# Meat Grinder for bones..



## kaitrinn7

Anyone have suggestions for a decent, but not super expensive, meat grinder that will also grind bones?

Thanks!!


----------



## Amaruq

And (if you do not mind me inquiring too) something that can handle silver skin without clogging the grinder?


----------



## 3K9Mom

I can answer Ruq's question. But my grinder -- Weston #22 Stainless Steel Pro-Series Electric Meat Grinder -- wasn't cheap (although I see that it's less expensive than when I bought it







). But I grind almost all of my bone, so for me it's worth it just in terms of the time (this grinder works FAST!). 

The only thing that's slowed my grinder down at all was the sinewy fat from leg of lamb. I left all of the fat on because I was feeling lazy, and it did slow the grinder. The worst part was cleaning it... that fat coated the inside of my grinder.







Never again. 

There's a video on this webpage that shows how it works grinding bones. It works just as well at home. http://www.northcoastmarines.com/barf_hardware.htm

I had looked around a lot. I talked to Cabela's and they were adamant -- if you use their grinders for bone, it voids the warranty. American Eagle said the same. So watch that.


----------



## Lauri & The Gang

Tasin TS108 will grind all fowl bones (as long as you can fit it down the chute) and rabbit. They run about $150 - 200.

If you want to grind anything 'bigger' - like beef or pork - you need to go with a heavy duty commercial one that is $$$$$$$$$.

Ruq - what is 'silver skin'?


----------



## kaitrinn7

Thanks very much, just need it for turkey, so will look into the one you mentioned Lauri, although the one 3K9Mom mentioned looks wonderful! Thanks again to you both.
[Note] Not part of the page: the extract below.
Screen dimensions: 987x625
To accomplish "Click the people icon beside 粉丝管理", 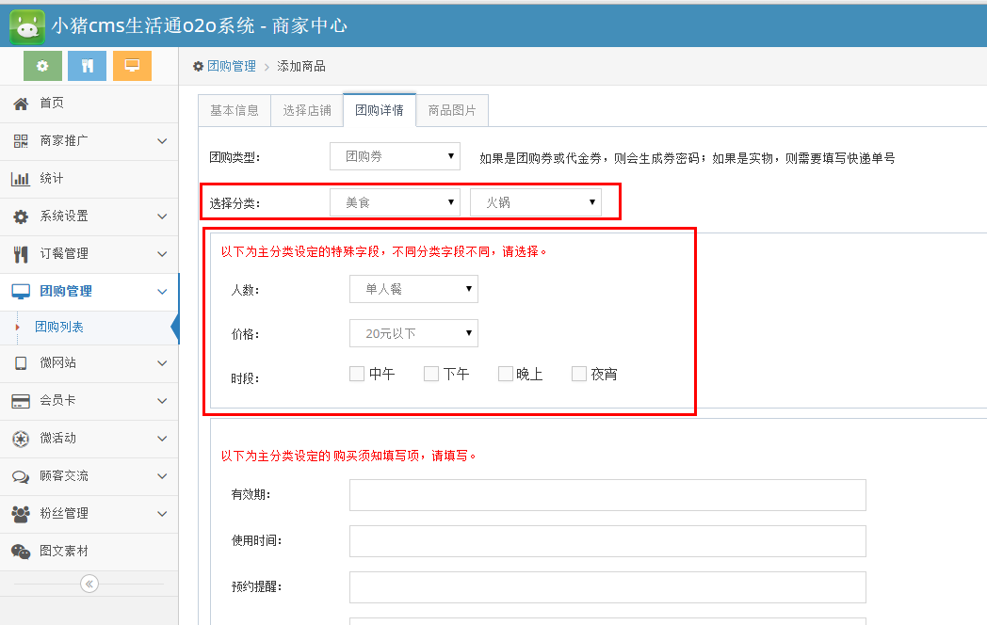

Silver skin is that thin white membrane stuff like would be on a pork tenderloin, it's a pain in the rear to cut off and if left on and cooked can make the food kinda bitter-best way I know to describe it


----------



## Amaruq

Yeah what she said about the silver skin. Also clogs the plates on my little grinder. Frustrating.


----------



## IslandStorm62

> Originally Posted By: 3K9MomBut my grinder -- Weston #22 Stainless Steel Pro-Series Electric Meat Grinder -- wasn't cheap... But I grind almost all of my bone, so for me it's worth it just in terms of the time (this grinder works FAST!).


Wow, that video is awesome. Would you care to give a review? How long have you had the grinder? How often do you use it and approximately how long (time wise) do you run it when you are processing? Have you ever had to re-order grinding plates?

Thanks.


----------



## Jax08

11 yr old thread.


----------